**What needs to be done:** Please repeat the items that start at the line containing "746x583 pixels." and end with the line containing "Action: coord(1093,282)", keeping both of those lines and only what lies between them.

──────────────────────────────

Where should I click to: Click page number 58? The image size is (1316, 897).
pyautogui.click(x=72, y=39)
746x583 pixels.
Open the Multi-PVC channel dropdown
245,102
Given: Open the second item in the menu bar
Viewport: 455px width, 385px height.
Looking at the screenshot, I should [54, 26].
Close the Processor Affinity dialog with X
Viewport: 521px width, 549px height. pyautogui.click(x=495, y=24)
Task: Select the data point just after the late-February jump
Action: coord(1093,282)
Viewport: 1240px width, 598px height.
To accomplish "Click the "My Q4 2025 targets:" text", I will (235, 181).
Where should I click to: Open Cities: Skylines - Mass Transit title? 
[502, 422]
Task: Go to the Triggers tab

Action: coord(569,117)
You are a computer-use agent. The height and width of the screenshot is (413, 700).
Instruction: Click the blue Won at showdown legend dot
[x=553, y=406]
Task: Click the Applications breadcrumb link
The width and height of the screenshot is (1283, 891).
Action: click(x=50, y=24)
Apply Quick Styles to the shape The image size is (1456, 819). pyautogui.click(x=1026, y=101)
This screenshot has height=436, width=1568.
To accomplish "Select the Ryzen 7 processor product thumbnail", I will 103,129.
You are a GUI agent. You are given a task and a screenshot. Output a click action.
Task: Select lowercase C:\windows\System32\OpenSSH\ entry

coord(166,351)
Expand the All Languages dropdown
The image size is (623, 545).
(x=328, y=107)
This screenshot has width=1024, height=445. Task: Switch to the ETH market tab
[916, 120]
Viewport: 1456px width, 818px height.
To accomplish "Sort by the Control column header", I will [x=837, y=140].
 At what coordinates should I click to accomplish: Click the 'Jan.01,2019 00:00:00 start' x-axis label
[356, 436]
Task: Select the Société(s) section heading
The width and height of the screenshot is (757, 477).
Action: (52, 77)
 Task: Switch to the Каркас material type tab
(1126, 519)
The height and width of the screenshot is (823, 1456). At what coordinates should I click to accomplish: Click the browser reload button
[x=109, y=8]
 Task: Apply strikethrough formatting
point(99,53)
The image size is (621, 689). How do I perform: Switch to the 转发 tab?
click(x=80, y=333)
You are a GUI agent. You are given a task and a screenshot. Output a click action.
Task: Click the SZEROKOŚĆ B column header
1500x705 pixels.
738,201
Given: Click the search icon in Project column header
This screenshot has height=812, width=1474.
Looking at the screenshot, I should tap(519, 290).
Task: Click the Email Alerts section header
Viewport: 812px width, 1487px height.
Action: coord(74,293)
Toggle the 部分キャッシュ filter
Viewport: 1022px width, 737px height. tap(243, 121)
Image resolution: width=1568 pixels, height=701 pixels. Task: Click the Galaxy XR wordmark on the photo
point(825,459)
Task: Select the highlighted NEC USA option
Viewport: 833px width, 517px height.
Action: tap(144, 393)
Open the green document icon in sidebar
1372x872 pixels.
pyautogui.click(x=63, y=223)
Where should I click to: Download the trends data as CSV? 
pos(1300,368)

──────────────────────────────

**Answer to the problem:**
746x583 pixels.
Open the Multi-PVC channel dropdown
245,102
Given: Open the second item in the menu bar
Viewport: 455px width, 385px height.
Looking at the screenshot, I should [54, 26].
Close the Processor Affinity dialog with X
Viewport: 521px width, 549px height. pyautogui.click(x=495, y=24)
Task: Select the data point just after the late-February jump
Action: coord(1093,282)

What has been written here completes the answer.